**** RECORDED INFORMATION ****

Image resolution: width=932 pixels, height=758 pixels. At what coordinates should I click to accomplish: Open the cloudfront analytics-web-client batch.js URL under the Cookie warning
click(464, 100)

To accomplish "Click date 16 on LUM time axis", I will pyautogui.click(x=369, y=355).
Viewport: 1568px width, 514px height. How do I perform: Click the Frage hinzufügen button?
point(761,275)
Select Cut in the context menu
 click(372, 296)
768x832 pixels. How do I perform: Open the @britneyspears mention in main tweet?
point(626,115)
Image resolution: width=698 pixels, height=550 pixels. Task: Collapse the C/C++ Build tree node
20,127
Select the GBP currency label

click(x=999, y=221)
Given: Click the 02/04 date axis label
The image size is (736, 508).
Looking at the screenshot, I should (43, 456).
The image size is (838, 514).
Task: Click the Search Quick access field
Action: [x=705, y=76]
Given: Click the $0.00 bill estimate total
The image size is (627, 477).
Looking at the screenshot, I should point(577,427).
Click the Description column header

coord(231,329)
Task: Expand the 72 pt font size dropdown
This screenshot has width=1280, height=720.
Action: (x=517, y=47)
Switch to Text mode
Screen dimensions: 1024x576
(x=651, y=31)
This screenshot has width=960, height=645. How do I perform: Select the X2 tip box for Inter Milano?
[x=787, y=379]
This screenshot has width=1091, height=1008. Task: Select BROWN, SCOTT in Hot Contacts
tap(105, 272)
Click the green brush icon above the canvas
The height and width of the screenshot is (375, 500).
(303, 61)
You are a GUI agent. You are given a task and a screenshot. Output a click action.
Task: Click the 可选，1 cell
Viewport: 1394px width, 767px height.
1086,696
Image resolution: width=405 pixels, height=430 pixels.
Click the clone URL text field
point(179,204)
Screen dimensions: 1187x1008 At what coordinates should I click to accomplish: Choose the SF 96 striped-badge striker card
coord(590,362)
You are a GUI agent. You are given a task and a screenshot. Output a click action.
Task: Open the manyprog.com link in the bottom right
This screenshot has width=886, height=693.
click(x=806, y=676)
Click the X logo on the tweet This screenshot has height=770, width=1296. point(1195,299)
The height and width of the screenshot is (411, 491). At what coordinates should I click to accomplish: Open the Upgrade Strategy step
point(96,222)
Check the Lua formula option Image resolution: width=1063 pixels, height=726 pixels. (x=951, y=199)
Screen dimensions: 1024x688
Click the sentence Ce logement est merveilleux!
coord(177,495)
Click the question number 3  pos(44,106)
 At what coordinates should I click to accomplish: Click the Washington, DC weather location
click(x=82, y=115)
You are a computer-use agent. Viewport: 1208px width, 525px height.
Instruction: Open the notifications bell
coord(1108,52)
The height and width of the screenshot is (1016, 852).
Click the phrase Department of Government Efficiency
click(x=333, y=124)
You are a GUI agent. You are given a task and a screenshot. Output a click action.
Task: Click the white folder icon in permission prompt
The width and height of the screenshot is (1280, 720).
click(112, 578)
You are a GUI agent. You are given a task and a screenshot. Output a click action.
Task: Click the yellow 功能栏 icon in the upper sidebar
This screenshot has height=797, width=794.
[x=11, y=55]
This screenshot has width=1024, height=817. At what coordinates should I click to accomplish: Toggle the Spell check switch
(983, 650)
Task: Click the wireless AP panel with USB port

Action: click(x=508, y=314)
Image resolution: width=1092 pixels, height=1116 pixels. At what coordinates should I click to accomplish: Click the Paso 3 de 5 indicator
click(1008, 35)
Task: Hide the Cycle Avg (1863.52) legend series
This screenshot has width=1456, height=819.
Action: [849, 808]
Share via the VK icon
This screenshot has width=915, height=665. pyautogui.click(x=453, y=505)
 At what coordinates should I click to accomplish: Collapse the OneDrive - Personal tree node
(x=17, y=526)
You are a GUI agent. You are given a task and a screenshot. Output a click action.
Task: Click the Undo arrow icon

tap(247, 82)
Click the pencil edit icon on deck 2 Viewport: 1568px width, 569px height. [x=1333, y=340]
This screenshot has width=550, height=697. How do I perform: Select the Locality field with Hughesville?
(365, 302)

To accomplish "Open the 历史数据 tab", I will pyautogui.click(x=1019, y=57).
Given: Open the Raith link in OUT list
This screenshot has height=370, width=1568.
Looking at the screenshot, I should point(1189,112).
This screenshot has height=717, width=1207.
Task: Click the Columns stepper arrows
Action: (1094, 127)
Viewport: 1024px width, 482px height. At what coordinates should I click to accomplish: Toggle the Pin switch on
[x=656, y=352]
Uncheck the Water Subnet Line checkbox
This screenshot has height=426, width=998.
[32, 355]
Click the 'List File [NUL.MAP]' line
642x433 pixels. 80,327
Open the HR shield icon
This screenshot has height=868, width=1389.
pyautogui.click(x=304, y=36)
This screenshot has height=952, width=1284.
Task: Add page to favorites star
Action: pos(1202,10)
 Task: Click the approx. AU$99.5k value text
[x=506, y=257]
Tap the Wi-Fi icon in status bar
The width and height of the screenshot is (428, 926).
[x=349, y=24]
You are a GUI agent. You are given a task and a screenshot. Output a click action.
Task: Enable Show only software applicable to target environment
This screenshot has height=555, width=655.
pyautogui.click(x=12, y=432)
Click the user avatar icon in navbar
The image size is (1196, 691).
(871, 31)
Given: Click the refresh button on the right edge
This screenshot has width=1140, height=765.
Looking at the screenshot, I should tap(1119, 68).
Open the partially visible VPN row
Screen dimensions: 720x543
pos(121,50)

****

> [WORK ITEM]: If a line in the records above contains the word "axis", copy it.

> [SOLUTION FOR THIS TASK]:
To accomplish "Click date 16 on LUM time axis", I will pyautogui.click(x=369, y=355).
Given: Click the 02/04 date axis label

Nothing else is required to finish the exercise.